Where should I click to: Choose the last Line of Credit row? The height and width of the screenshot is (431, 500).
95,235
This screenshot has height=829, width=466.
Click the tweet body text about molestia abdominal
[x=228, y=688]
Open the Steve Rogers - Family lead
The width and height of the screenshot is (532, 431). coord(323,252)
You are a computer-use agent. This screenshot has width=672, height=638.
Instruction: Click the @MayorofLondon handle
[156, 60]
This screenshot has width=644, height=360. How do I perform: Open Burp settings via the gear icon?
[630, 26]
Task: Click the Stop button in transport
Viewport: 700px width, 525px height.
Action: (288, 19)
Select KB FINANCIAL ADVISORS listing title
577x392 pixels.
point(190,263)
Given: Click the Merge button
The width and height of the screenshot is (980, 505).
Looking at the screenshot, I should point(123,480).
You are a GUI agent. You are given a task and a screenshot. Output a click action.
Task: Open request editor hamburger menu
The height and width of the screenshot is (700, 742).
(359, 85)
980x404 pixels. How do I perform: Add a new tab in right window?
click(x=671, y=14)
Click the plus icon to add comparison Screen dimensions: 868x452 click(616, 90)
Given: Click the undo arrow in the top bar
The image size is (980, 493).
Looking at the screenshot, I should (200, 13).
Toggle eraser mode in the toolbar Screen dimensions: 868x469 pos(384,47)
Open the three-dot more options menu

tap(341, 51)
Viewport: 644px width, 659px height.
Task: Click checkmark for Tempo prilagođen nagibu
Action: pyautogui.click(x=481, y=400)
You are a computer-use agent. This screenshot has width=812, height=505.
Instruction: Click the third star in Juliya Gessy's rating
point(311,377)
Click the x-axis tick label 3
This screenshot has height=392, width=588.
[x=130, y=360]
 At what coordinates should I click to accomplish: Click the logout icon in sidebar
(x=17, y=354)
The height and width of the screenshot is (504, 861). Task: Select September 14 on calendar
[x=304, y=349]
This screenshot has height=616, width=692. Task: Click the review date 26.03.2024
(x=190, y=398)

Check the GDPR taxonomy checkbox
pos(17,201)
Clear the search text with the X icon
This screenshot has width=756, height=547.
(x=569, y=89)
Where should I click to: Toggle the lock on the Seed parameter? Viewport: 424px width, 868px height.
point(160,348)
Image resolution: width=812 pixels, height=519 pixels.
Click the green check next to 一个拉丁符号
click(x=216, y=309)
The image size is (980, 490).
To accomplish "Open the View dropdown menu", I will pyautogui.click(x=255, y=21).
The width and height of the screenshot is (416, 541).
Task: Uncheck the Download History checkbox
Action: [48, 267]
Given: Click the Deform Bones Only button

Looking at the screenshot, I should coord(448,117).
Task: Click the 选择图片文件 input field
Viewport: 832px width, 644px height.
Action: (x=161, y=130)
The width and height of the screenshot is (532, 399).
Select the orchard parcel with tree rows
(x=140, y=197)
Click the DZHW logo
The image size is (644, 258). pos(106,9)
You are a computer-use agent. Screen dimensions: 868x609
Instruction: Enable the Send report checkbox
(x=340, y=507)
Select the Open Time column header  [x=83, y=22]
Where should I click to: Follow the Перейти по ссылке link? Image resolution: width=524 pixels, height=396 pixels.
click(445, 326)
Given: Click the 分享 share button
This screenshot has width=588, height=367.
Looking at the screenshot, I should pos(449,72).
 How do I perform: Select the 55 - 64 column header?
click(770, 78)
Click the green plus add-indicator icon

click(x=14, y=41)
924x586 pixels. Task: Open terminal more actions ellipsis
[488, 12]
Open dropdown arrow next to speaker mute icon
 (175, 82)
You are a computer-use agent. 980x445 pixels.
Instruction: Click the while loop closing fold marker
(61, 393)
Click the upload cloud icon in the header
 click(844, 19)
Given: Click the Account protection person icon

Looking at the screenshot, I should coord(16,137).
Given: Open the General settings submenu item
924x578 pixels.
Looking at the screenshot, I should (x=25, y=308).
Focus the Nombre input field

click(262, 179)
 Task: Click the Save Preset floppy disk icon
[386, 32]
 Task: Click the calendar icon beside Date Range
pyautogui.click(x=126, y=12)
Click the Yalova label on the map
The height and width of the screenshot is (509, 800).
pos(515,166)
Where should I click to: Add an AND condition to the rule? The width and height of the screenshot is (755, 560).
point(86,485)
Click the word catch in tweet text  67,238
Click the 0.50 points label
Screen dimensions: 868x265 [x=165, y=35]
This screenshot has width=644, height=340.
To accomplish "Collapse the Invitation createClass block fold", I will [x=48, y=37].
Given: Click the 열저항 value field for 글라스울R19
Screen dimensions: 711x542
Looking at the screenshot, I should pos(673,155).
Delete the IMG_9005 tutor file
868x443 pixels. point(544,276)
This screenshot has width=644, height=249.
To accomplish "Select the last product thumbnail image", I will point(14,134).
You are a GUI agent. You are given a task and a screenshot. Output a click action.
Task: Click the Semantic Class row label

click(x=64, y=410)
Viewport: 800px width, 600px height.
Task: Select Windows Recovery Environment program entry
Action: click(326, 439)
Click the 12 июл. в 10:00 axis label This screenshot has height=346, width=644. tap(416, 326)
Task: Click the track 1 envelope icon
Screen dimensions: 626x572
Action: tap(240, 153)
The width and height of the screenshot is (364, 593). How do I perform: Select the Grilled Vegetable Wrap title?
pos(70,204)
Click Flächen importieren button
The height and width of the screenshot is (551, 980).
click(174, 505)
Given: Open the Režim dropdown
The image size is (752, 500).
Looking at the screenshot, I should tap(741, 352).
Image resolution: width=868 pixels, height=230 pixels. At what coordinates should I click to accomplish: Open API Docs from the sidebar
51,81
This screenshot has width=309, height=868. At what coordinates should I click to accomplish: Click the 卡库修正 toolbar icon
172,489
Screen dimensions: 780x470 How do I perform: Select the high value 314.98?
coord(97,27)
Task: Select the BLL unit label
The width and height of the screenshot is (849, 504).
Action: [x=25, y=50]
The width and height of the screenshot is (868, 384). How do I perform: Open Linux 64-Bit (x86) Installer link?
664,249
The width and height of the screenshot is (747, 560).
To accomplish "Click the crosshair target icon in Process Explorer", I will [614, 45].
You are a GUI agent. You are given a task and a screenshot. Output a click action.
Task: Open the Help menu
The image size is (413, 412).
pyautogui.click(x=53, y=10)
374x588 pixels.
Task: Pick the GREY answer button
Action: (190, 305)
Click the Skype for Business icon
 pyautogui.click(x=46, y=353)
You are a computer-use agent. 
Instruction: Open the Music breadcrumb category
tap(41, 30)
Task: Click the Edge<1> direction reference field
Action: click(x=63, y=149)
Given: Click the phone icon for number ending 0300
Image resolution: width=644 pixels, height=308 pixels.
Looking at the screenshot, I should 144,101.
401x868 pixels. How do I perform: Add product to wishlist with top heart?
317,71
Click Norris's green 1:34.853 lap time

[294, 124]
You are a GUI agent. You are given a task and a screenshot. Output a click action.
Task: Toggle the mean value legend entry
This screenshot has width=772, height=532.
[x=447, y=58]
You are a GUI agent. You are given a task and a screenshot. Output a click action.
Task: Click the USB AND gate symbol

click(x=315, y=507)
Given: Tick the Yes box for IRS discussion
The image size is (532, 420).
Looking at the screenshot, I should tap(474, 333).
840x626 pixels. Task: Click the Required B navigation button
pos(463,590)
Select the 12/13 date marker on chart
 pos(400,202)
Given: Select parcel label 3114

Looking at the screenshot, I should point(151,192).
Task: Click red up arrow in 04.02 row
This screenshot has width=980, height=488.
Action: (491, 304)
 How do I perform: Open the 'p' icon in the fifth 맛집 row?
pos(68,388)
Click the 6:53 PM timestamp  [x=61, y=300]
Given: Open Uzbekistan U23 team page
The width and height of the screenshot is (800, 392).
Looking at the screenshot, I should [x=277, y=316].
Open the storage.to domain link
*-*-*
> _TASK_:
Using the listing above, count the lines that contain the word "computer" and state only that number.

> _EXERCISE OUTPUT_:
5